Making a Mesh

Microsoft Mesh is exciting, but its launch left a lot to be desired

One of the headline-grabbing announcements from Microsoft’s Ignite 2021 event was the announcement of Mesh, a new extended reality (XR) platform built on the company’s Azure cloud service. The launch signals a more dedicated push from Microsoft to develop collaboration in XR, as the company positions itself as a leader in the next generation of computing, in which XR experiences begin to replace smartphones and PCs.

Essentially, Microsoft is aiming to support and widen the pool of developers for XR by providing a baseline platform and a set of toolkits with Mesh. To begin with, this will empower developers to create collaborative, multi-user experiences without needing to code these from scratch. In the long run, Mesh may well become an all-encompassing home for XR and Microsoft’s vehicle for future investments in this space.

The launch of Mesh included two ready-made applications: a HoloLens Mesh app, which lets multiple HoloLens users collaborate with each other at the same time, and the AltspaceVR app for virtual live events, which Microsoft acquired in 2017 and has now rebuilt on the Mesh platform.

These two apps serve to outline Microsoft’s bets on the future of remote collaboration, in which virtual presence and interactions will become more important and begin to replace 2D video calling systems. In this vision, avatars and holographic characters play a major role, with a heavy focus on allowing people to connect as if they were in the same physical location. The ultimate promise is that this enables more seamless and more powerful interaction between users for a range of applications.

This isn’t strictly a new concept; there are already plenty of offerings aimed at bringing people together in 3D worlds. But its significance lies in the clout that Microsoft brings, thanks to the extent of its reach in computing experiences. The company has been deeply involved in many aspects of the shift to remote working — most notably with Teams becoming a staple of remote collaboration for many businesses — and Mesh could hugely change the landscape for XR experiences.
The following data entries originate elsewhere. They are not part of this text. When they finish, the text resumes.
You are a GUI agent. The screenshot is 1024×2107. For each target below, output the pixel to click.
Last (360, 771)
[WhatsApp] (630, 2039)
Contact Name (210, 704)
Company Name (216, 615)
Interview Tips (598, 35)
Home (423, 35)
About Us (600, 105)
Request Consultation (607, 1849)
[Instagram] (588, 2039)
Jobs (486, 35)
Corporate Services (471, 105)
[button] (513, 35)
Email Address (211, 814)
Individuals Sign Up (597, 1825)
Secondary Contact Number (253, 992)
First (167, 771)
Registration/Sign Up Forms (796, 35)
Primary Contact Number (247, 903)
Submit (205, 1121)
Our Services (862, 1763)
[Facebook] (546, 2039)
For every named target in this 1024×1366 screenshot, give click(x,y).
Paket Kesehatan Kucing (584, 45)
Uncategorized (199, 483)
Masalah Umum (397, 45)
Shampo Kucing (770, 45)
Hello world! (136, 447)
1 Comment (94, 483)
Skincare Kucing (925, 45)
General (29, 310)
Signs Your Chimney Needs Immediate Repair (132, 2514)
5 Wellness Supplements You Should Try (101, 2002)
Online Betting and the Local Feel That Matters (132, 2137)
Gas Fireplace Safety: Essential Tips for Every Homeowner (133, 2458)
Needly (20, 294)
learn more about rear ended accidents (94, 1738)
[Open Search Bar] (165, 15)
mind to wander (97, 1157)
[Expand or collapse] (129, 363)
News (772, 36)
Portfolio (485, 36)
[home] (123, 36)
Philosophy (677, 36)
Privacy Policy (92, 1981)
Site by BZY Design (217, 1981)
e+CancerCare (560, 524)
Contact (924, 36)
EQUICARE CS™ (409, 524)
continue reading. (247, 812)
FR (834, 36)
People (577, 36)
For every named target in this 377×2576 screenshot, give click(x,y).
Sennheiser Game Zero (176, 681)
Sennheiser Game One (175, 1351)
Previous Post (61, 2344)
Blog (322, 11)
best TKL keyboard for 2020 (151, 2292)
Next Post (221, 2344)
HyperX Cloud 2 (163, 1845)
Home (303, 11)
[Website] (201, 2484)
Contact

On the topic of business, Microsoft demonstrated several Mesh-enabled apps for work, highlighting classic enterprise deployments like remote assistance and team collaboration based on 3D design. This will strike a chord with much of the audience, given the acceleration in roll-outs of augmented reality solutions throughout the Covid-19 pandemic as businesses rushed to find solutions that can ensure business continuity in challenging times.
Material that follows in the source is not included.